- **Petunjuk Latihan**: Silakan salin ulang seluruh teks bacaan tentang THR bertahap dan kesejahteraan buruh di bawah ini tanpa mengubah satu kata pun.

- **Teks Bacaan**:
THR Bertahap, Kesejahteraan Buruh Kian Jauh dari Harap

Facebook
Twitter
LinkedIn
Pinterest
Pocket
WhatsApp

Oleh : Dewi Fitratul Hasanah (Pegiat Literasi)

 

Hari raya sebentar lagi akan menyapa, mayoritas penduduk di negeri kita akan merayakannya, meski dalam kondisi dimana harga kebutuhan pokok semakin menggila.

 

Menjelang Hari raya, THR atau Tunjangan Hari Raya adalah sesuatu yang sangat ditunggu-tunggu oleh para karyawan/buruh. Sebab, Dua kali lipat gaji sekali dalam setahun ini akan mereka terima. Besar harapan mereka akan THR ini, setidaknya dapat memberi sedikit kelonggaran atas himpitan ekonomi selama setahun ini.

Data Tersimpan
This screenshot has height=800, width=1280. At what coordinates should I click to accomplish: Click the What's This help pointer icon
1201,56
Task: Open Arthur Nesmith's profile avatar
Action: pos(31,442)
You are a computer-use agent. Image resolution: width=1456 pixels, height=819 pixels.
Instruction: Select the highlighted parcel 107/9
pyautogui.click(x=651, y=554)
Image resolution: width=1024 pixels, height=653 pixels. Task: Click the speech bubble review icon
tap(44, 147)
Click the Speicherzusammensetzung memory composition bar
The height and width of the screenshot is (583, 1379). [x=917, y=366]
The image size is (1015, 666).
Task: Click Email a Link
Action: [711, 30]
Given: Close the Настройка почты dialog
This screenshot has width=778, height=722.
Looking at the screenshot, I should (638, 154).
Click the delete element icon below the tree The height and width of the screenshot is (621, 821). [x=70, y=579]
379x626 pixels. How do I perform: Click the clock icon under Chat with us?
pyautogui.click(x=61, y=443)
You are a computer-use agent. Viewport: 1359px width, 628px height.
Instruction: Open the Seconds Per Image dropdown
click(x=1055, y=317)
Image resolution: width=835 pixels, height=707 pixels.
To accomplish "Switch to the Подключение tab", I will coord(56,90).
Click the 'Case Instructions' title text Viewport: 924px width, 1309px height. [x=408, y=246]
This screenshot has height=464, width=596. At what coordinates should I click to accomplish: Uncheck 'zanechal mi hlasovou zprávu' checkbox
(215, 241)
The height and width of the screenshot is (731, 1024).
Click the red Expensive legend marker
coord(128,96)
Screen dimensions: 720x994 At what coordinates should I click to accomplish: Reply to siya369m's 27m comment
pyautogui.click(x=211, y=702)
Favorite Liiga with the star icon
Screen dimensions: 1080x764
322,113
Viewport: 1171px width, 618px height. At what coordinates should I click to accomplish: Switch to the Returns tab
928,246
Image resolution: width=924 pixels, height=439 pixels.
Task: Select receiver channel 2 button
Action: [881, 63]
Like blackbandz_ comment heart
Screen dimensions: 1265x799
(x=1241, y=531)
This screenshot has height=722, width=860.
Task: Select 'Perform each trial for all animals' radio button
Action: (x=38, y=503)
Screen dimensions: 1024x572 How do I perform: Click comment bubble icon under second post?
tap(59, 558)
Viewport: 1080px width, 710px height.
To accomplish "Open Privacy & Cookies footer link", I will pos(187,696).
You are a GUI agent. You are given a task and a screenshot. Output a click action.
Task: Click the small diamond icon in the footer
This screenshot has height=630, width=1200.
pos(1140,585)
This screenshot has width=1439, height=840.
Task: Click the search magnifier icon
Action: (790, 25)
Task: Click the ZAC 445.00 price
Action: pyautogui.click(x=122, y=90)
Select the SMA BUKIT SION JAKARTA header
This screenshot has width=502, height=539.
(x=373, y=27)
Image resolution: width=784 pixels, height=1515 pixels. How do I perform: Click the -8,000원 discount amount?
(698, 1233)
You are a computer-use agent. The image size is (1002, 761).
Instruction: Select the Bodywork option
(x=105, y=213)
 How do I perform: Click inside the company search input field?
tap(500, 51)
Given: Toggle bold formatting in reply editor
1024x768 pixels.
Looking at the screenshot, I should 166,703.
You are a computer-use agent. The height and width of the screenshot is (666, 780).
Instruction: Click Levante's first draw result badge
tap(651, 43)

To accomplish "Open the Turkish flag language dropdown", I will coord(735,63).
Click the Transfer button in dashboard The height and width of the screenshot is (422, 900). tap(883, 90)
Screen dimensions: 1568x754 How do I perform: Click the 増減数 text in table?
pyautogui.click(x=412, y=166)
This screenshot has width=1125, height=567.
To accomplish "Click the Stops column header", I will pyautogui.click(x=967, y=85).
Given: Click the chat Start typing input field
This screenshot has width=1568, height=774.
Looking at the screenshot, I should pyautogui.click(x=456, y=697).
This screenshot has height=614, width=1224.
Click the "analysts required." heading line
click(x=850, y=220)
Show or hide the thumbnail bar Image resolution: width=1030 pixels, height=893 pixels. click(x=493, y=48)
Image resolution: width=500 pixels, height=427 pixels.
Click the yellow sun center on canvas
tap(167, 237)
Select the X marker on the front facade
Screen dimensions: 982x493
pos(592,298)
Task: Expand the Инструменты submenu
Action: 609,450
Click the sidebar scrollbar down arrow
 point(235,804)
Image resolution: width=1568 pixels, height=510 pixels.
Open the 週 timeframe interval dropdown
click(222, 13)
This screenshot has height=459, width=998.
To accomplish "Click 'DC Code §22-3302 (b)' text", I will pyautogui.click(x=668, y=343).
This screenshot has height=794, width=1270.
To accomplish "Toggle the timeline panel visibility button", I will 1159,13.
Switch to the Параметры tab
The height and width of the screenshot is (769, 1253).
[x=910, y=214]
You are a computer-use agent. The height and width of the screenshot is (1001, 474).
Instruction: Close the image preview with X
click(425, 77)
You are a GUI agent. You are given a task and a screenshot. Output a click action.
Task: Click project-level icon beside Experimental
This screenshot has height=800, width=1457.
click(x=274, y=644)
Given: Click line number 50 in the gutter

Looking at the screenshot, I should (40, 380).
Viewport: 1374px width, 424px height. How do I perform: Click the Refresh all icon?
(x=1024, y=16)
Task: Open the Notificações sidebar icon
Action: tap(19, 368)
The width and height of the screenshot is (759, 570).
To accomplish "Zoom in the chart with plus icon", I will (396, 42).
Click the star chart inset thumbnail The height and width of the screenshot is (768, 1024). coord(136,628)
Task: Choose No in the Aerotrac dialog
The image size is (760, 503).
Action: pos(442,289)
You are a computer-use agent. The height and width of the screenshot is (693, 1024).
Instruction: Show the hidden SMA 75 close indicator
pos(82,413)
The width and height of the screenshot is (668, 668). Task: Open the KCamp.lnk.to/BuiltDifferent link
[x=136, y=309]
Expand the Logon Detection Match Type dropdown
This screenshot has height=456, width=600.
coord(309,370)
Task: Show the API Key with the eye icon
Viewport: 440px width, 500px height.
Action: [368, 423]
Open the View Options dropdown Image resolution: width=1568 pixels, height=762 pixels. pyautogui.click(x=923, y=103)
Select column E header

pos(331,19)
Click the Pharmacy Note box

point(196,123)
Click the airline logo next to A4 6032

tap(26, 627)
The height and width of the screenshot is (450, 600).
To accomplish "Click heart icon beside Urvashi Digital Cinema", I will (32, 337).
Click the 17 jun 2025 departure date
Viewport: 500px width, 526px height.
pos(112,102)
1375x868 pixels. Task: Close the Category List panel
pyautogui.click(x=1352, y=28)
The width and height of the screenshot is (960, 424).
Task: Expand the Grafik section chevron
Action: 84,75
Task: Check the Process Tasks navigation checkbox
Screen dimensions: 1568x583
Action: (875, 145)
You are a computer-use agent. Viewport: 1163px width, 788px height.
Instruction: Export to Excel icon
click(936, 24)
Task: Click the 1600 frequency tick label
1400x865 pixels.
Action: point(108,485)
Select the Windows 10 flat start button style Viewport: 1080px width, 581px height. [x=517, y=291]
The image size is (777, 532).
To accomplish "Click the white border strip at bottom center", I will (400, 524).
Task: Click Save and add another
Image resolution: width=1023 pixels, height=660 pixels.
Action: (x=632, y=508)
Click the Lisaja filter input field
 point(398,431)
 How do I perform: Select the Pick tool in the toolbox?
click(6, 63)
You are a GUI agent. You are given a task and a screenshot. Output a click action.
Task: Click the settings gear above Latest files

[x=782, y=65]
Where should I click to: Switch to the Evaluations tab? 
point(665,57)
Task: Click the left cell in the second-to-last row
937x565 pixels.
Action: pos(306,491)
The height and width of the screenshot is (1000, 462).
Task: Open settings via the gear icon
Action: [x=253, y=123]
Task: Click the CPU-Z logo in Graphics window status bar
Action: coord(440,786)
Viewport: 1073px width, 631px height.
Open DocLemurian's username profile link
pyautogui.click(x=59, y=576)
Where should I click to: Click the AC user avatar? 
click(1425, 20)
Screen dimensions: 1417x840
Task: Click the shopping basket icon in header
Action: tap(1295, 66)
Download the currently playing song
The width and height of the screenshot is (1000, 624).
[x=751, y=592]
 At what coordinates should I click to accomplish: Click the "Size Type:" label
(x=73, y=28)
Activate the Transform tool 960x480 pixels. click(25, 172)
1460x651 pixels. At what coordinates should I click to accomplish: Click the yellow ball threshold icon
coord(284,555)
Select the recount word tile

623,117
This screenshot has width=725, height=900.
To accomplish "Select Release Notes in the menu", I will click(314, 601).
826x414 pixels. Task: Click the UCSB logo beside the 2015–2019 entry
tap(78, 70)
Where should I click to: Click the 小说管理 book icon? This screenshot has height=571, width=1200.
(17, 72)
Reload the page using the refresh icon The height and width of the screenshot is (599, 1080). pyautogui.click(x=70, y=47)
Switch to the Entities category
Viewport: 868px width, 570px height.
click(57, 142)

- **Jawaban Tertulis**:
THR Bertahap, Kesejahteraan Buruh Kian Jauh dari Harap

Facebook
Twitter
LinkedIn
Pinterest
Pocket
WhatsApp

Oleh : Dewi Fitratul Hasanah (Pegiat Literasi)

 

Hari raya sebentar lagi akan menyapa, mayoritas penduduk di negeri kita akan merayakannya, meski dalam kondisi dimana harga kebutuhan pokok semakin menggila.

 

Menjelang Hari raya, THR atau Tunjangan Hari Raya adalah sesuatu yang sangat ditunggu-tunggu oleh para karyawan/buruh. Sebab, Dua kali lipat gaji sekali dalam setahun ini akan mereka terima. Besar harapan mereka akan THR ini, setidaknya dapat memberi sedikit kelonggaran atas himpitan ekonomi selama setahun ini.